Brunna Keila

O que o Tempo não Leva

Há dias em que eu penso que viver é um ofício delicado.

Não um trabalho de esforço, mas de escuta.

A vida não se revela no barulho das conquistas, mas nas frestas pequenas do tempo —

num olhar demorado, no cheiro do café, num pôr do sol que insiste em ser bonito,

mesmo depois que tudo parece cansado demais.

 

A existência é uma travessia.

Nascemos com o coração limpo, e ao longo do caminho vamos colecionando memórias,

feridas, amores, ausências e fé.

É assim que a alma aprende a ter forma —

como um vaso moldado por tudo o que nos toca e, ao mesmo tempo, nos parte.

 

Há quem diga que o tempo cura.

Eu acho que ele apenas ensina.

Ensina que crescer é se despedir com mais ternura,

que envelhecer é aprender a deixar os dias passarem sem tanto medo de perdê-los,

porque o que realmente fica não é o que vivemos,

mas o modo como fomos tocados pelas coisas simples.

 

A efemeridade é uma professora exigente.

Ela sussurra, com voz mansa e firme: “Nada é para sempre, e é justamente por isso que vale.”

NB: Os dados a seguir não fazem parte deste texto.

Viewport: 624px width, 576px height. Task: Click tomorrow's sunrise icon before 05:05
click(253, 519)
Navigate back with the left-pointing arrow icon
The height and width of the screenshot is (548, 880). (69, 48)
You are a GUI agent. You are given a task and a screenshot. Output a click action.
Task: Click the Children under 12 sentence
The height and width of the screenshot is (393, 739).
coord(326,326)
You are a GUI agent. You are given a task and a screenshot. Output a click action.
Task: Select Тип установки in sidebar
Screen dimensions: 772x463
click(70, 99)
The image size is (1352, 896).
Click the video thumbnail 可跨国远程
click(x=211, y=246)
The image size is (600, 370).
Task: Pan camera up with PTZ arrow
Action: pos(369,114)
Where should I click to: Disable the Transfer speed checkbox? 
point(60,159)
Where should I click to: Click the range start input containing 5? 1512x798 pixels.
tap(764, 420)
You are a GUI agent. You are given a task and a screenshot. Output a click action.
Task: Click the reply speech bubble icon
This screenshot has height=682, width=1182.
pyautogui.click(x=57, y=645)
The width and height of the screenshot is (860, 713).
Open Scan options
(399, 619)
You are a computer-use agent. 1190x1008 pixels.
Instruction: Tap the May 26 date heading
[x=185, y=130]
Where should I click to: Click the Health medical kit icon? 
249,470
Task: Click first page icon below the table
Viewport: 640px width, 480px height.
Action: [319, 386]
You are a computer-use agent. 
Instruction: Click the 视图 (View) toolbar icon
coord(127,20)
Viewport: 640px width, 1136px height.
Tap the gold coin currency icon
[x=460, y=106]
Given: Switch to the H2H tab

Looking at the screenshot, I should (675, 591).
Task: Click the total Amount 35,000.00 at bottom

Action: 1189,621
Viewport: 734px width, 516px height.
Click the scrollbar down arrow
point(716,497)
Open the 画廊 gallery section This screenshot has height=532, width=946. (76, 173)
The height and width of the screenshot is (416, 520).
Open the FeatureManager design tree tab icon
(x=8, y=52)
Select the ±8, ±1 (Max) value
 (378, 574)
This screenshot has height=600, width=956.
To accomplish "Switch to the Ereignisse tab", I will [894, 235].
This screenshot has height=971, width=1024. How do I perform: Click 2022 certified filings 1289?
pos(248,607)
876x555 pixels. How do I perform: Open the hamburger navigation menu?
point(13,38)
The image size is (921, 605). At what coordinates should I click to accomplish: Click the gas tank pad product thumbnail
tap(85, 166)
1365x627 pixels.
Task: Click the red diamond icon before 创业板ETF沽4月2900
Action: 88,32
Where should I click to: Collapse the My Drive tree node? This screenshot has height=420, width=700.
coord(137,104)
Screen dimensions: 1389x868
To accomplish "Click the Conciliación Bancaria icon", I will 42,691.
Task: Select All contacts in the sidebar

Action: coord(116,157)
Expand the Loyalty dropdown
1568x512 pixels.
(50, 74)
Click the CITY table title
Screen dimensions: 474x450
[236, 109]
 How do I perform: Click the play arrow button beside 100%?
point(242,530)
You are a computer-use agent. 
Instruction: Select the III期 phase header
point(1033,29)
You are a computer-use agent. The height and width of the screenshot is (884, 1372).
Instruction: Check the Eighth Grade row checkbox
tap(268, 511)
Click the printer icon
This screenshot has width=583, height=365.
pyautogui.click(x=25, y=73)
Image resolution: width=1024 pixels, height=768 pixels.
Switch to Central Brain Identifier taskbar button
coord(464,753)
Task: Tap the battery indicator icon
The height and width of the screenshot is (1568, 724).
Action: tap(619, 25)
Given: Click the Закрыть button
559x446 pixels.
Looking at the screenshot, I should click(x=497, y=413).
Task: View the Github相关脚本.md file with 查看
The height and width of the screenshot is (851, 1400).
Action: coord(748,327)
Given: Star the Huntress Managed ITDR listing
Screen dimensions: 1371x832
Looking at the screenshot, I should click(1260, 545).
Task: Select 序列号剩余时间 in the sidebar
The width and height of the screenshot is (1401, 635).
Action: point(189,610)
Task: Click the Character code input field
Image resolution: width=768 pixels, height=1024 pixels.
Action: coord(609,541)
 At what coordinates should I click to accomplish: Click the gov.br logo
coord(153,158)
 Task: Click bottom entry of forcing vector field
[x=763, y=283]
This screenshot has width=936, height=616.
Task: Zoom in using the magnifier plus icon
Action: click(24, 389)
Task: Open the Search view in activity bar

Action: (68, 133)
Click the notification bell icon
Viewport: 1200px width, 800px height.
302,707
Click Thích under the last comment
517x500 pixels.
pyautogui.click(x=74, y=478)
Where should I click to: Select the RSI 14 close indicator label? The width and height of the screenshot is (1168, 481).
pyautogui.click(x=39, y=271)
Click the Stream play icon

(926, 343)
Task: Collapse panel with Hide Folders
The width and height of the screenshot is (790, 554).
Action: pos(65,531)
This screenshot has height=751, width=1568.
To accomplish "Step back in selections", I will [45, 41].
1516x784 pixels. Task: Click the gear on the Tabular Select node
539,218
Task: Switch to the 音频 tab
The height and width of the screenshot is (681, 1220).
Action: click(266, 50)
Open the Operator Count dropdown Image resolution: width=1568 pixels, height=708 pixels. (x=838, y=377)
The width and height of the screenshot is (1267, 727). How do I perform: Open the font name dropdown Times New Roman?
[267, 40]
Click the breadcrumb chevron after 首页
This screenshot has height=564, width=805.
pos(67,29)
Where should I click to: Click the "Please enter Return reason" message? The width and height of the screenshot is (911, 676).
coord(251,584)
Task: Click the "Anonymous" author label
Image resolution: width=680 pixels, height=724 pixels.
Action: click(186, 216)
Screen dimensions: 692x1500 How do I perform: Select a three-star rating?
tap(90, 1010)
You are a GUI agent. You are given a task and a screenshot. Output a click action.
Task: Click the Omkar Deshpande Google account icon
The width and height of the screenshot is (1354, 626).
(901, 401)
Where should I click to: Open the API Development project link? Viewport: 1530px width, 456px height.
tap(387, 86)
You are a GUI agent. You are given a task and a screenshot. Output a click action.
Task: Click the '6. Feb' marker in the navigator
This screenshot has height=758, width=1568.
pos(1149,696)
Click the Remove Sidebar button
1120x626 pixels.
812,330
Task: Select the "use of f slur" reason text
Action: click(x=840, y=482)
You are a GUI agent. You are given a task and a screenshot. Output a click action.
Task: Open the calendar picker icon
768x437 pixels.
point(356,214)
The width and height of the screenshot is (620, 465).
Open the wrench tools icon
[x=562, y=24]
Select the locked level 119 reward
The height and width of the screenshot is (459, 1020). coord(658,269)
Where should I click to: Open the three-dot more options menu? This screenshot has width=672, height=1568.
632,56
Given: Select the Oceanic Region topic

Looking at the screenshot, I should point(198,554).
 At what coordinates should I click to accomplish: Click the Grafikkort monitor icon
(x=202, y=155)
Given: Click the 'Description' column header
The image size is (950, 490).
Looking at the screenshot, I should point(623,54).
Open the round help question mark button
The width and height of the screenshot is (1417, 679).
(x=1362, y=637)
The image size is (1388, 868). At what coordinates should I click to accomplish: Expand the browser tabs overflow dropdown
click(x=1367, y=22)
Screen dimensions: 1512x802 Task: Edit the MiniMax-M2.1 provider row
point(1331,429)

E então percebemos que o amor, a dor e a saudade são da mesma família —

todos nascem daquilo que um dia foi vivo e, por isso mesmo, nos deixou marcas.

 

Viver, no fundo, é aceitar ser passagem.

É entender que o corpo se cansa, mas a alma não.

A alma é o que sobra quando o tempo se recolhe —

é o que permanece quando tudo o que é visível já partiu.

 

Talvez o sentido da vida não esteja em buscá-lo,

mas em permitir que a vida nos encontre

nos instantes em que deixamos de correr atrás dela.